▶ DIRECTIONS: Whatever appears in the listing must be reproduced exactly.

▶ DATA RECORDS:
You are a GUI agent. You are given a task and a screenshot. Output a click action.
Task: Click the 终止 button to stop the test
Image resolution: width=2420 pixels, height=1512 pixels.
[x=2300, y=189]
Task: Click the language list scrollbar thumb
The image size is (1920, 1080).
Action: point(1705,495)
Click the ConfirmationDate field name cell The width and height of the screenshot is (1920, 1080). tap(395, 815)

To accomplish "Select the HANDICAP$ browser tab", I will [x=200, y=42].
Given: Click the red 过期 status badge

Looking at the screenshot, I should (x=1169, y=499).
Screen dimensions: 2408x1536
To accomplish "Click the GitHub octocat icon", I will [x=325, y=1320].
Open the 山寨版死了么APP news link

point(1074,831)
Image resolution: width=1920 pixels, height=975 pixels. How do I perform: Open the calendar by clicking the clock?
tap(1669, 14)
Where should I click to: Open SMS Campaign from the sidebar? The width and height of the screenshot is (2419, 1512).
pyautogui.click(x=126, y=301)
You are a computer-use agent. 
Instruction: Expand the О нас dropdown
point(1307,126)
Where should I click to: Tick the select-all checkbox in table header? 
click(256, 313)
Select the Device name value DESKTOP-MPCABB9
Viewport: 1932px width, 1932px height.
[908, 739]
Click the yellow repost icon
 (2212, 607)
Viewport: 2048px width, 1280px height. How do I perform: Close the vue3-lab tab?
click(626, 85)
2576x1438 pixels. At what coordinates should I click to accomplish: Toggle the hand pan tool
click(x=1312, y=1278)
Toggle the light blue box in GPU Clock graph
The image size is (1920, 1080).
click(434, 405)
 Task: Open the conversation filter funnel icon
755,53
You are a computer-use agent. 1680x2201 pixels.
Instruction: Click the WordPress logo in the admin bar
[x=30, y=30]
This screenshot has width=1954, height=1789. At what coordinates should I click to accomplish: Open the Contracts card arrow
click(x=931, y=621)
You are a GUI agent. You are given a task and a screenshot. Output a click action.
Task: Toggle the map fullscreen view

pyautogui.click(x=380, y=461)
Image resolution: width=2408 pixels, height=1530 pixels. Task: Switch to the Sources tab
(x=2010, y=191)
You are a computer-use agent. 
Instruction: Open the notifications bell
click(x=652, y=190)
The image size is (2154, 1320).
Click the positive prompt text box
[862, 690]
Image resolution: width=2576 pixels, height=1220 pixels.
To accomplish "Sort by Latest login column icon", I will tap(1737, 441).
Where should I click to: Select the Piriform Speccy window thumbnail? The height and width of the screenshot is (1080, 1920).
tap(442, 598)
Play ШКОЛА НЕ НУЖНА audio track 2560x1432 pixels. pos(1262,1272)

▶ OUTPUT OF THE EXERCISE:
You are a GUI agent. You are given a task and a screenshot. Output a click action.
Task: Click the 终止 button to stop the test
Image resolution: width=2420 pixels, height=1512 pixels.
[x=2300, y=189]
Task: Click the language list scrollbar thumb
The image size is (1920, 1080).
Action: point(1705,495)
Click the ConfirmationDate field name cell The width and height of the screenshot is (1920, 1080). tap(395, 815)

To accomplish "Select the HANDICAP$ browser tab", I will [x=200, y=42].
Given: Click the red 过期 status badge

Looking at the screenshot, I should (x=1169, y=499).
Screen dimensions: 2408x1536
To accomplish "Click the GitHub octocat icon", I will [x=325, y=1320].
Open the 山寨版死了么APP news link

point(1074,831)
Image resolution: width=1920 pixels, height=975 pixels. How do I perform: Open the calendar by clicking the clock?
tap(1669, 14)
Where should I click to: Open SMS Campaign from the sidebar? The width and height of the screenshot is (2419, 1512).
pyautogui.click(x=126, y=301)
You are a computer-use agent. 
Instruction: Expand the О нас dropdown
point(1307,126)
Where should I click to: Tick the select-all checkbox in table header? 
click(256, 313)
Select the Device name value DESKTOP-MPCABB9
Viewport: 1932px width, 1932px height.
[908, 739]
Click the yellow repost icon
 (2212, 607)
Viewport: 2048px width, 1280px height. How do I perform: Close the vue3-lab tab?
click(626, 85)
2576x1438 pixels. At what coordinates should I click to accomplish: Toggle the hand pan tool
click(x=1312, y=1278)
Toggle the light blue box in GPU Clock graph
The image size is (1920, 1080).
click(434, 405)
 Task: Open the conversation filter funnel icon
755,53
You are a computer-use agent. 1680x2201 pixels.
Instruction: Click the WordPress logo in the admin bar
[x=30, y=30]
This screenshot has width=1954, height=1789. At what coordinates should I click to accomplish: Open the Contracts card arrow
click(x=931, y=621)
You are a GUI agent. You are given a task and a screenshot. Output a click action.
Task: Toggle the map fullscreen view

pyautogui.click(x=380, y=461)
Image resolution: width=2408 pixels, height=1530 pixels. Task: Switch to the Sources tab
(x=2010, y=191)
You are a computer-use agent. 
Instruction: Open the notifications bell
click(x=652, y=190)
The image size is (2154, 1320).
Click the positive prompt text box
[862, 690]
Image resolution: width=2576 pixels, height=1220 pixels.
To accomplish "Sort by Latest login column icon", I will tap(1737, 441).
Where should I click to: Select the Piriform Speccy window thumbnail? The height and width of the screenshot is (1080, 1920).
tap(442, 598)
Play ШКОЛА НЕ НУЖНА audio track 2560x1432 pixels. pos(1262,1272)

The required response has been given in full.